Sea otters' revival in state waters brings new concerns
CAPE ALAVA, Clallam County -- It's a three-mile hike to this rugged headland on the Washington coast, and Mark Stafford starts scanning for sea otters as soon as he emerges from the rainforest to an ocean overlook.
With eyes sharpened by a decade of field experience, he can tell it's going to be a good day.
"There's two resting groups over there," he says, pointing at distant mats of kelp undulating in the swell.
To the unschooled observer, nothing in the water remotely resembles a furry mammal.
"They look like little logs," Stafford prompts, attaching his spotting scope to a tripod and zooming in on a slumbering male floating belly-up, chin resting on its chest.
Then Stafford, too, settles into a comfortable perch for his day's work: quantifying the remarkable rebirth of a species eradicated by fur traders a century ago.
The summer sea-otter count is an annual ritual for Stafford and a dozen other biologists; this year, they tallied about 700 animals from Destruction Island, near the Hoh river, to the western end of the Strait of Juan de Fuca. The first census, in 1977, found 19 animals.

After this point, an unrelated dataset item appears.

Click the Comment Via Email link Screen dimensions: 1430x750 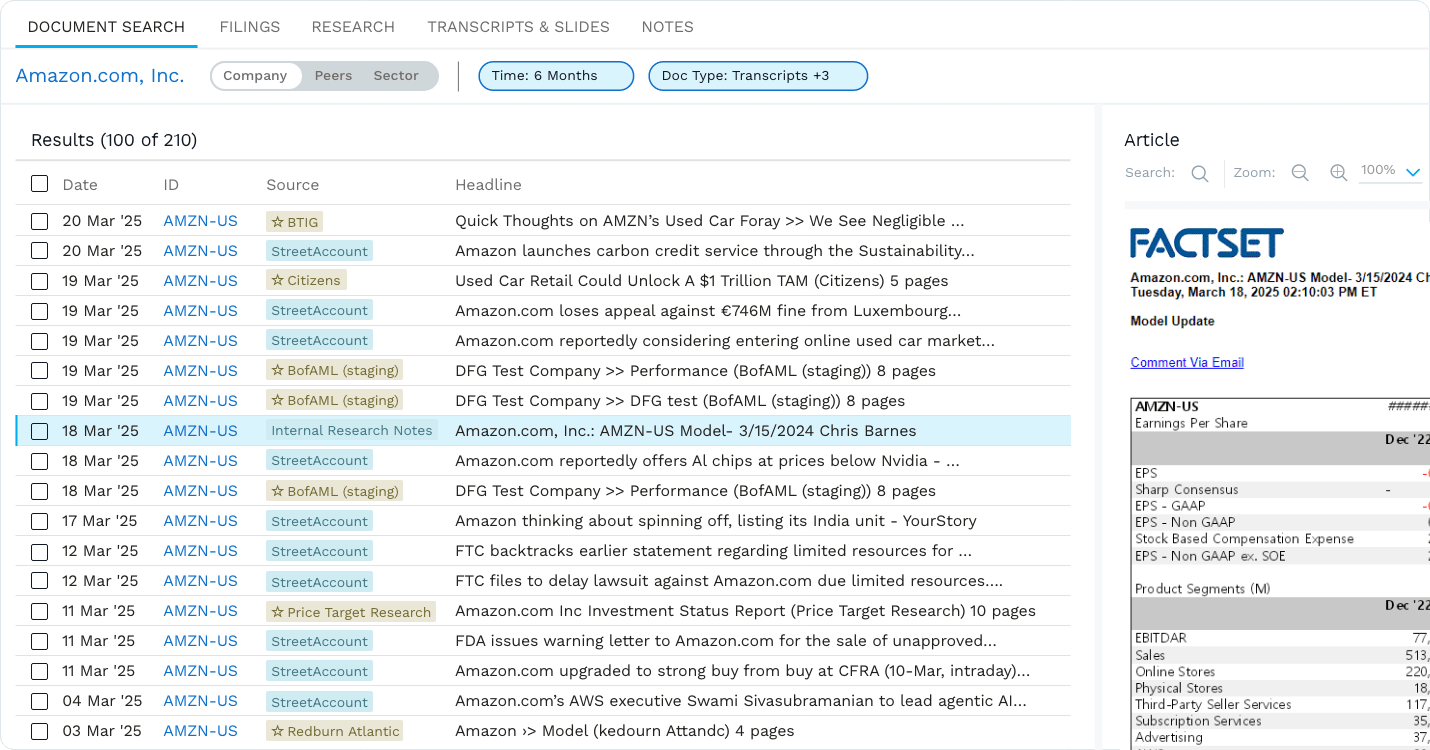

While most people welcome the otters' return, they already have become a nuisance to others.
Voracious eaters, the otters decimated sea urchins in Neah Bay, wiping out a lucrative fishery. A large group of animals then headed down the strait toward Port Angeles, picking the rocky reefs clean and forcing the state to cut back quotas for sea-urchin fishermen.
Wildlife managers expect those kinds of conflicts to increase as otters expand their range, possibly into the rich crab habitat around the San Juan Islands or the popular razor-clam beds near Grays Harbor.
"It's probably just a matter of time," said Michael Ulrich, a shellfish biologist for the Washington Department of Fish and Wildlife.
Later this summer, the agency will release a long-awaited recovery plan that recommends otters remain on the state endangered species list until their numbers more than double. The plan also will detail some of the clashes that are likely to develop between otters and people, and lay the groundwork for dealing with them.
The goal is to protect the otters and avoid the type of debate under way in California, where wildlife managers tried to herd otters away from prime shellfish grounds but failed, angering fishermen. Now, otter populations there are crashing for unknown reasons, while lawmakers, biologists and fishermen argue over what to do.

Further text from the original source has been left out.